While adverse selection in theory seems an obvious and inevitable consequence of economic incentives, empirical evidence is mixed. Several studies investigating correlations between risk and insurance purchase have failed to show the predicted positive correlation for life insurance, auto insurance, and health insurance. On the other hand, "positive" test results for adverse selection have been reported in health insurance, long-term care insurance, and annuity markets. These "positive" results tend to be based on demonstrating more subtle relationships between risk and purchasing behavior (such as between mortality and whether the customer chooses a life annuity which is fixed or inflation-linked), rather than simple correlations of risk and quantity purchased.
One reason why adverse selection might be muted in practice could be that insurers' underwriting is largely effective. Another possible reason is the negative correlation between risk aversion (such as the willingness to purchase insurance) and risk level (estimated ex ante based on observation of the ex post occurrence rate of observed claims) in the population: if risk aversion is higher among lower risk customers, such that persons less likely to engage in risk-increasing behavior are more likely to engage in risk-decreasing behavior (to take affirmative steps to reduce risk), adverse selection can be reduced or even reversed, leading to "propitious" or "advantageous" selection.

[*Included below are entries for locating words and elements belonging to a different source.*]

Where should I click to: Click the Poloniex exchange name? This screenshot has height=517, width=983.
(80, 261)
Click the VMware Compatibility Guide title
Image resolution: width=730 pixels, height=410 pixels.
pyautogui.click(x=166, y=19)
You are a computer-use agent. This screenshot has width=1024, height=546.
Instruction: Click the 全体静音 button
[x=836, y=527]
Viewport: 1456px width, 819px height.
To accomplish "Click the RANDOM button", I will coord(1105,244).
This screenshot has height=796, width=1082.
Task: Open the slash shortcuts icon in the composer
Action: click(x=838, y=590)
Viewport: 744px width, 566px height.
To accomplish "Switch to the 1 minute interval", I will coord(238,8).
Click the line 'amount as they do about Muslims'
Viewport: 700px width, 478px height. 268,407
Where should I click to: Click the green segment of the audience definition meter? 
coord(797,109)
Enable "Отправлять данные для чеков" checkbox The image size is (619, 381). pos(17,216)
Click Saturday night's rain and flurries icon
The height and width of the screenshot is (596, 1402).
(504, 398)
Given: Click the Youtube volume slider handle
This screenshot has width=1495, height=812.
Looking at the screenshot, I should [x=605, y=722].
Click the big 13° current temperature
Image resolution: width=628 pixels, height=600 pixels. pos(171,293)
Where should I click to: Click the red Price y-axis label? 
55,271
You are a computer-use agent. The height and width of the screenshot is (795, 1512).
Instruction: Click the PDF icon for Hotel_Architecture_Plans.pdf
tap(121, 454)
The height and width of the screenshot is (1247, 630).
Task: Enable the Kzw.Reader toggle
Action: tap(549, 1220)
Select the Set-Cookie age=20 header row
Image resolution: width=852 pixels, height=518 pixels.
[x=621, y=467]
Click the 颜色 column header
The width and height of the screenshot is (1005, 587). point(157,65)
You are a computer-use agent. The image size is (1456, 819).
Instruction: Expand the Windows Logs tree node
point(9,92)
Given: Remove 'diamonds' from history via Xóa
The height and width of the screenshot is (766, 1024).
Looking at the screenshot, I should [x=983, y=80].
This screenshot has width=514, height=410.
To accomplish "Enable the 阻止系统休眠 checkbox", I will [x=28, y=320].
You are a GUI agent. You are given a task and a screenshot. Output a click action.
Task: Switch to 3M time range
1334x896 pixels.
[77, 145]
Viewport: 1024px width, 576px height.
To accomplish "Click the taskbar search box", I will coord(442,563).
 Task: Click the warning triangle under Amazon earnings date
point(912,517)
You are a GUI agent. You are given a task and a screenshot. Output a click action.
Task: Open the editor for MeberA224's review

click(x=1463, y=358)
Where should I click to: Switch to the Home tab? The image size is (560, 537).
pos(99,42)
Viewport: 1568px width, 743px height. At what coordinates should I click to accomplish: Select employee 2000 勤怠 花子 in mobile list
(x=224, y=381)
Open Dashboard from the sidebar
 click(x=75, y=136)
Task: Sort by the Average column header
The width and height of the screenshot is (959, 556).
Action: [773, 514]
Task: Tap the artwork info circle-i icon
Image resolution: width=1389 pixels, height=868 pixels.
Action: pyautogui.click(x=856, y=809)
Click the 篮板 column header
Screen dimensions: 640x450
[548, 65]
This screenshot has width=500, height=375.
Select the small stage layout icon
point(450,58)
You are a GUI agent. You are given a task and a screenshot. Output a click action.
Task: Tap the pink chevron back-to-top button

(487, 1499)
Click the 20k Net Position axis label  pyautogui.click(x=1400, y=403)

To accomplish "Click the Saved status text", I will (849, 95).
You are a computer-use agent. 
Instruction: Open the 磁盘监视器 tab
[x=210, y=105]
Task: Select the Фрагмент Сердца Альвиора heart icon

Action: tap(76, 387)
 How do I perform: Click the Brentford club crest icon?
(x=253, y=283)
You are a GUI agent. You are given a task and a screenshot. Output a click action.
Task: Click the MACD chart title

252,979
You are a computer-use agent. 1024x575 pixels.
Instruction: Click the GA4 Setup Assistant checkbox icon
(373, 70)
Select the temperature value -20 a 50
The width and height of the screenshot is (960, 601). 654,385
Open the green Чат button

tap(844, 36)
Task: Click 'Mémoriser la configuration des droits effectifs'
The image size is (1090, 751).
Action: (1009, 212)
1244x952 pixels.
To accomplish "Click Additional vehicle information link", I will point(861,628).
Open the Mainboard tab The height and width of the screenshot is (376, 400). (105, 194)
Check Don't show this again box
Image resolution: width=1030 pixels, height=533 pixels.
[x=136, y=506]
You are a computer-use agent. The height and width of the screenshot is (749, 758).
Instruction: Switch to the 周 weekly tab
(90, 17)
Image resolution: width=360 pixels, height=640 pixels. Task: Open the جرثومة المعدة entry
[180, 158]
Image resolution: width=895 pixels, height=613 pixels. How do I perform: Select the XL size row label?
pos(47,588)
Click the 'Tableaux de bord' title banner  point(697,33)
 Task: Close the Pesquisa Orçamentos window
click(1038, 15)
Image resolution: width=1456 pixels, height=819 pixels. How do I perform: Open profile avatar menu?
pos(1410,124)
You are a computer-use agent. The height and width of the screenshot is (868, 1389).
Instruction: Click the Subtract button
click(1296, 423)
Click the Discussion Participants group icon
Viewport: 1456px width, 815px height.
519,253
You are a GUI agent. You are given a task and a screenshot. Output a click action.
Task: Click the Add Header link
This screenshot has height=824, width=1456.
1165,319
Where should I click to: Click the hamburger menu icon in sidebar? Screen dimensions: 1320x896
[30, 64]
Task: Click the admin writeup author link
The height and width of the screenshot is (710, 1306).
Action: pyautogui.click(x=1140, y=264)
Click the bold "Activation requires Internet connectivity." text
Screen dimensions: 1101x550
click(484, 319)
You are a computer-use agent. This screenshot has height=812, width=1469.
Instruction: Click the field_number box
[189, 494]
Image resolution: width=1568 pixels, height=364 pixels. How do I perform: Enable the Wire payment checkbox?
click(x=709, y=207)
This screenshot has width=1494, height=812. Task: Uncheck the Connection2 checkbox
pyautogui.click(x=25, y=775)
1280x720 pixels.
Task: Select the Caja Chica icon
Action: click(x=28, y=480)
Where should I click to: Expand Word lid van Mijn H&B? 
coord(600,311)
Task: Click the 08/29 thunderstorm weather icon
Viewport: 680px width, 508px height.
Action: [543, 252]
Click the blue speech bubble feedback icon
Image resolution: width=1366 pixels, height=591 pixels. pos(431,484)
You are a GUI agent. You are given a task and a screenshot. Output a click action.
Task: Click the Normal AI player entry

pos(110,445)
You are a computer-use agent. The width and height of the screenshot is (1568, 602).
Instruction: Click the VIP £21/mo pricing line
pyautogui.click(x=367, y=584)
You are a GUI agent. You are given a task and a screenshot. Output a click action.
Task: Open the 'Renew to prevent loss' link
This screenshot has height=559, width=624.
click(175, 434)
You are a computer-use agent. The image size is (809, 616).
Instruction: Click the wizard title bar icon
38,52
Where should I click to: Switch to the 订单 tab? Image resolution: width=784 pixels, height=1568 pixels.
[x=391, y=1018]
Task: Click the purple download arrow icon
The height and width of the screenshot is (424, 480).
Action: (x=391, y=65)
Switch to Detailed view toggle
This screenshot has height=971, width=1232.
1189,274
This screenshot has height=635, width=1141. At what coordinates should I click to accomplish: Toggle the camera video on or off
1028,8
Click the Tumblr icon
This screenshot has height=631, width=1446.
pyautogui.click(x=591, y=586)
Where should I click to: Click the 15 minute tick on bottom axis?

For example, there is evidence that smokers are more willing to do risky jobs than non-smokers, and this greater willingness to accept risk might reduce insurance purchase by smokers. From a public policy viewpoint, some adverse selection can also be advantageous because it may lead to a higher fraction of total losses for the whole population being covered by insurance than if there were no adverse selection.
In studies of health insurance, an individual mandate that requires people to either purchase plans or face a penalty is cited as a way out of the adverse selection problem by broadening the risk pool. Mandates, like all insurance, increase moral hazard.